The truth is that ephemeral art which makes use of the city and turns it into a stage, that interplays with the residents of the area and that generates experiences, is growing strong. (…)
For the artist of the 21st Century, the studio seems too small, an ‘atelier.’ The city turns into the work’s surface. (…) The whole world seems to be not only reason for inspiration but also the biggest exhibition space.
Find Me
That’s how we understand the latest creative challenge by Gema Alava, artist from Madrid, resident in New York, who has presented a singular project entitled ‘Find Me.’ Alava convinced some of the most highly recognized artists in the USA and in the art market, such as Robert Ryman, Ester Partegas and Lawrence Weiner, to give her, generously, a small artwork, in order for her to hide the pieces -- a twist to ephemerality’s concept, which also plays with the idea of secrecy. Ester Partegas’ garbage bags -with different smiley faces- were ephemeral; as were the paper planes made out of one dollar bills by Lars Chellberg placed on trees; and Maria Yoon’s round cookies, with her portrait painted with colorants and sugar. Not so ephemeral (because they remain) were other artworks strategically placed in different locations of the North American geography.
On October 8th, the artist gathered the press and general public and invited them to participate in this original game -- food-for-thought for a Paul Auster or Vila-Matas novel. Several clues were given in order to discover the valuable objects; insufficient clues though since, as of today, many of the pieces remain exactly where Gema Alava placed them.

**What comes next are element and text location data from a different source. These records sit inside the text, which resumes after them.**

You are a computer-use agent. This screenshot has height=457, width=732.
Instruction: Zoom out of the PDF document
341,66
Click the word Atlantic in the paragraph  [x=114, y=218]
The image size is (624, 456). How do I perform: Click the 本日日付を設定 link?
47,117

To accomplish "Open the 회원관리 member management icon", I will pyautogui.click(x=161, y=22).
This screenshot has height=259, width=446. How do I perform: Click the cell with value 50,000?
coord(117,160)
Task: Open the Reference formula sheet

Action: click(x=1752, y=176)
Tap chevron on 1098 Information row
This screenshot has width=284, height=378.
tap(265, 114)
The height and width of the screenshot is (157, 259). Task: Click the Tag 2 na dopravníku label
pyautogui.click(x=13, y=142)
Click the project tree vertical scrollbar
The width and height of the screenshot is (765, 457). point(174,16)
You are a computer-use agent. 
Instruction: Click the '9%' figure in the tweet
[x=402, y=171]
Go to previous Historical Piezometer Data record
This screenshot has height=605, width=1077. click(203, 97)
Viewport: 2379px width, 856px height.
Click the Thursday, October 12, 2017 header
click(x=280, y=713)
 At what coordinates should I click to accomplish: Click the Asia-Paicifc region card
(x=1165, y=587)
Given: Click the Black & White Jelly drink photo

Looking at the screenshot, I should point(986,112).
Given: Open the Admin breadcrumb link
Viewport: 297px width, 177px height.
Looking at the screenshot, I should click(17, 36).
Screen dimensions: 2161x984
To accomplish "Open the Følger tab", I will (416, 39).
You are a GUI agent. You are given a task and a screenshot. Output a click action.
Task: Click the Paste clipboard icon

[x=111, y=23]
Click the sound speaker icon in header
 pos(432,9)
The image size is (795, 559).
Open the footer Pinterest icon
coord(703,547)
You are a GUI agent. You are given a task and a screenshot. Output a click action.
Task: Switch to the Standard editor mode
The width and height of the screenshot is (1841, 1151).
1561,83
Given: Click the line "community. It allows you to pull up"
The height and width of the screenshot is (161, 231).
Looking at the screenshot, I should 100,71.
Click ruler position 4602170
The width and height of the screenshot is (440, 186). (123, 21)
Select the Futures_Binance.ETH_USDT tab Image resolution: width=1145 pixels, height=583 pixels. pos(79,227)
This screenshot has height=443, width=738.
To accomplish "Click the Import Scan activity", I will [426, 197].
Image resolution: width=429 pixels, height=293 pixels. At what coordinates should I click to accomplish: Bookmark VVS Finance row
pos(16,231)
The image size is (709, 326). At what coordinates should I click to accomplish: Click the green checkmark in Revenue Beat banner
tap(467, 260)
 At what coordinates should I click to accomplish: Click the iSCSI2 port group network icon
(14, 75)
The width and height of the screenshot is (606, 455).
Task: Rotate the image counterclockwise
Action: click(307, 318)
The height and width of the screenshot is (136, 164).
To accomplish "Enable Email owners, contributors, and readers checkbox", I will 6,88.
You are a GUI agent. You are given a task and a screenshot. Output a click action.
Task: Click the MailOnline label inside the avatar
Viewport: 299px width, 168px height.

The artist herself traveled to San Francisco, to the conflicted Tenderloin District, and camouflaged five of the ten pieces of ‘Find Me.’ One of them is a book made by Alava entitled ‘Find Me 2.0.,’ which contains the exact coordinates where all of the artworks were released. This book remains hidden in the public library of the neighborhood. It is a kind of “Bookcrossing” with artworks by some of the best artists, instead of used books by anonymous readers.